* _Work task_: Locate and copy each line in the data that contains the word "Collapse".

* _Recorded data_:
#####

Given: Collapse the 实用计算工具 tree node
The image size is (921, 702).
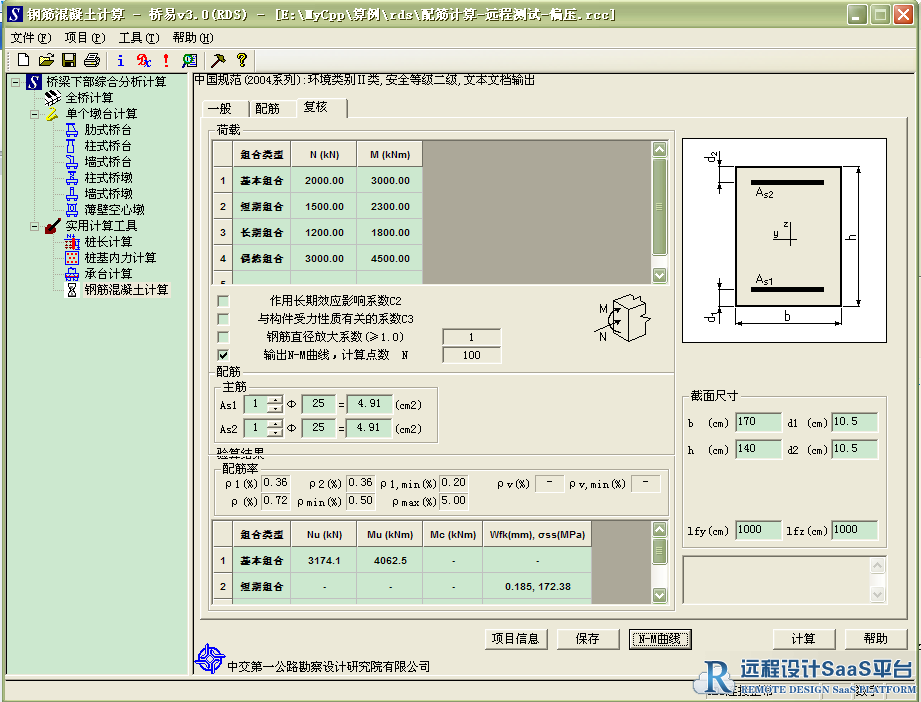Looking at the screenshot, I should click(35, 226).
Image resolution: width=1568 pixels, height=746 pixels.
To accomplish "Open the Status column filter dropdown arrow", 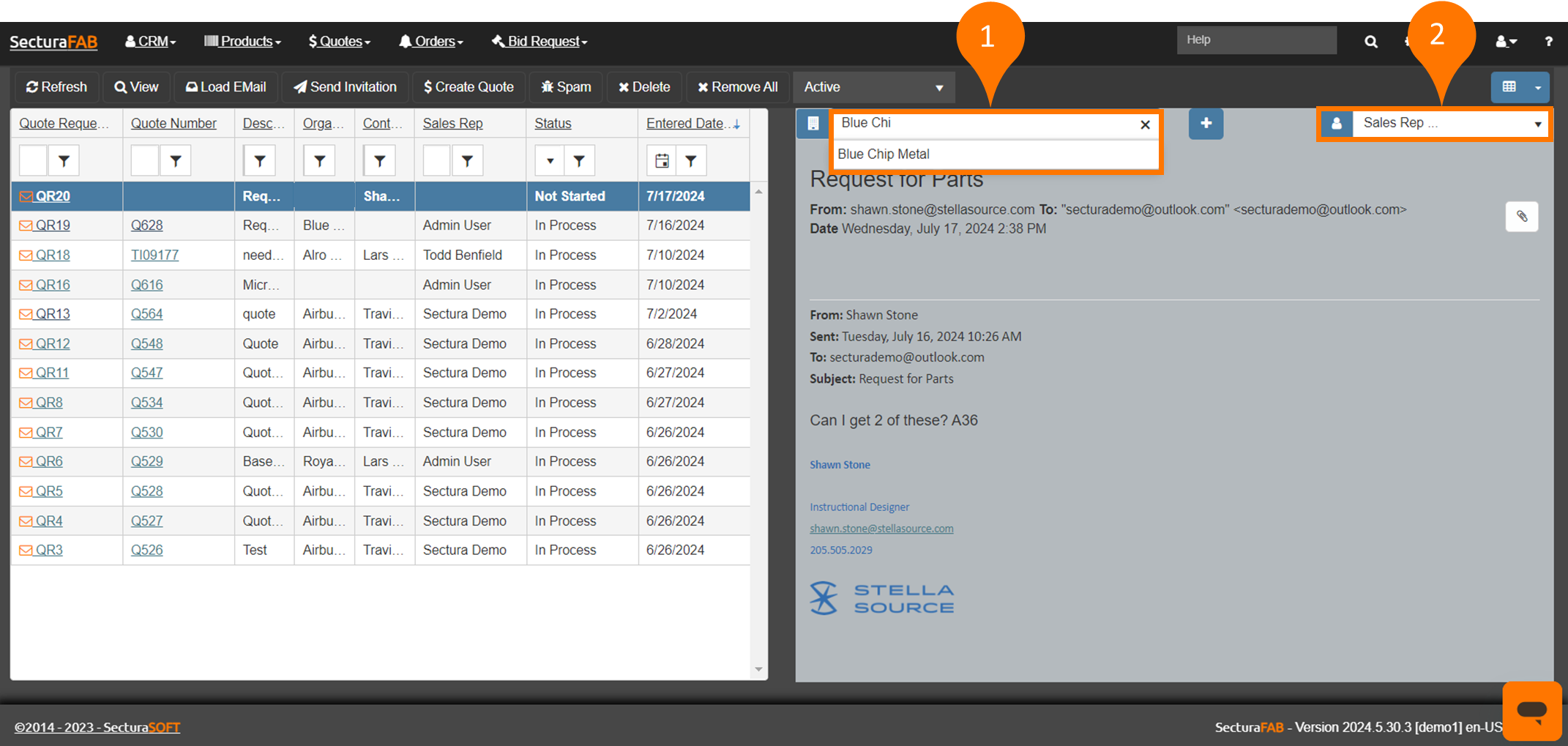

#####

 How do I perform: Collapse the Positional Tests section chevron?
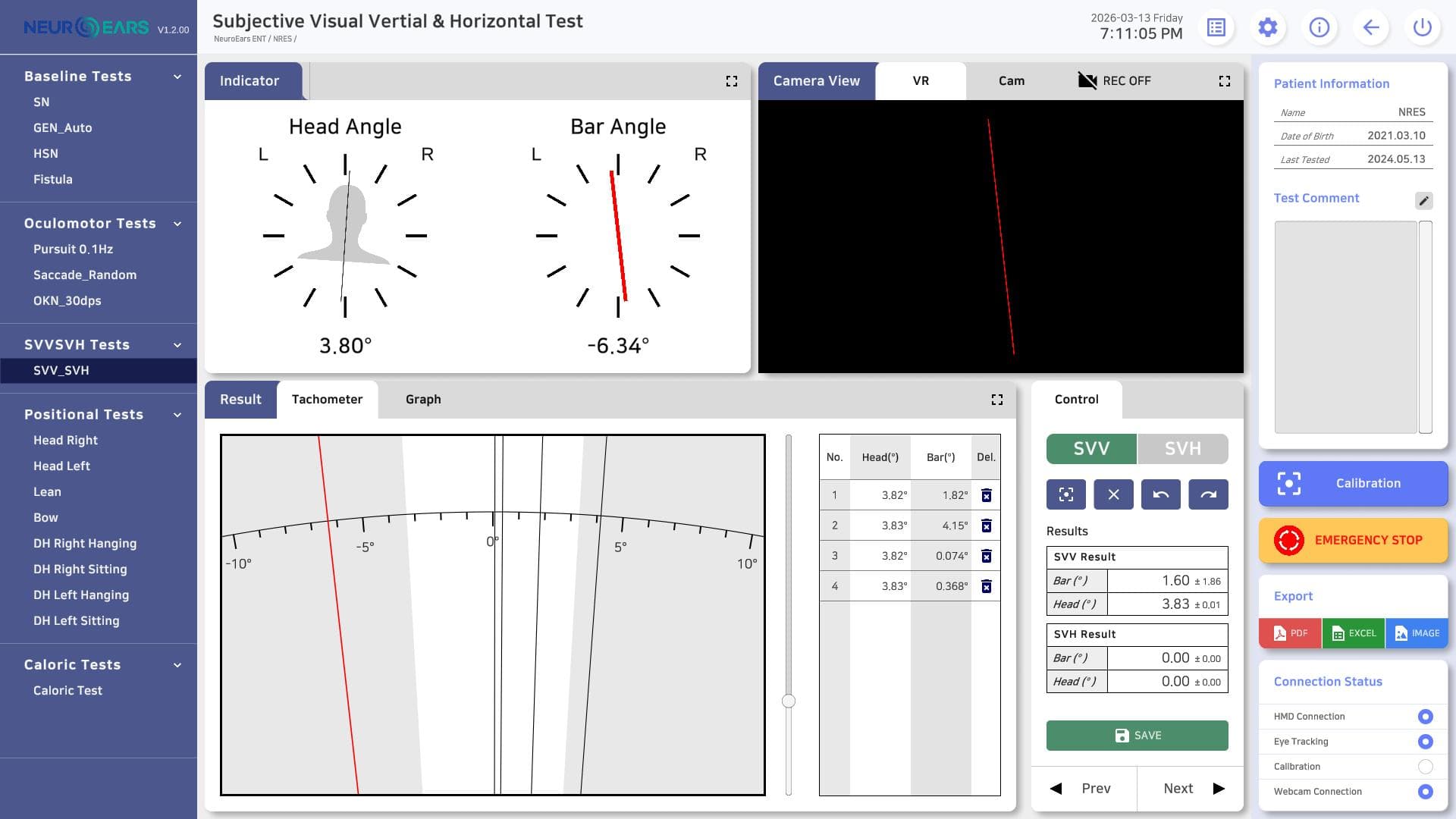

#####

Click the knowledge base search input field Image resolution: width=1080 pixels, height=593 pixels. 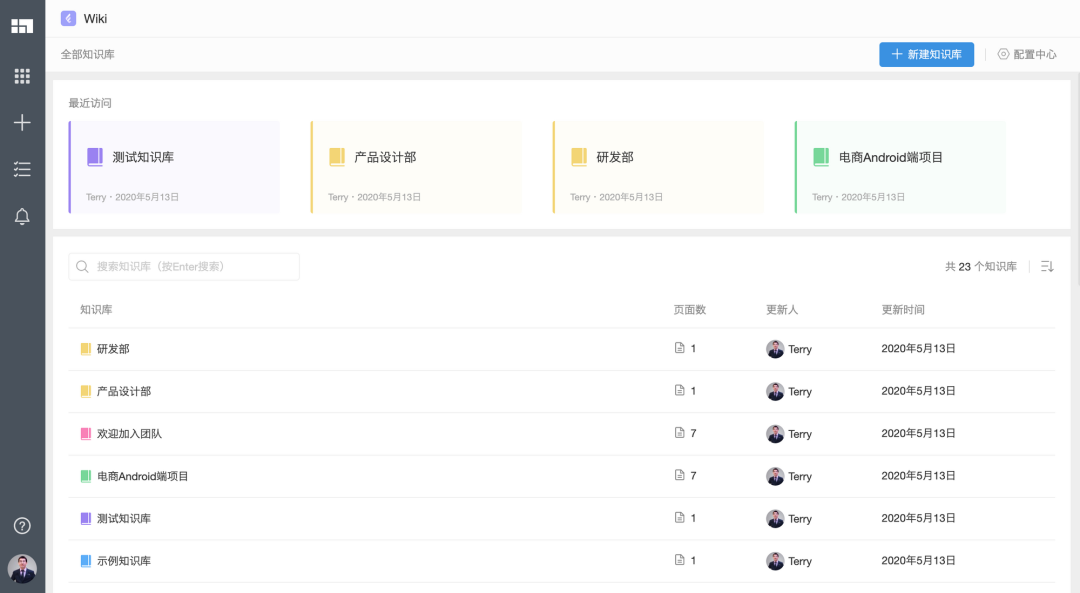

#####

* _Answer box_:
Given: Collapse the 实用计算工具 tree node
 How do I perform: Collapse the Positional Tests section chevron?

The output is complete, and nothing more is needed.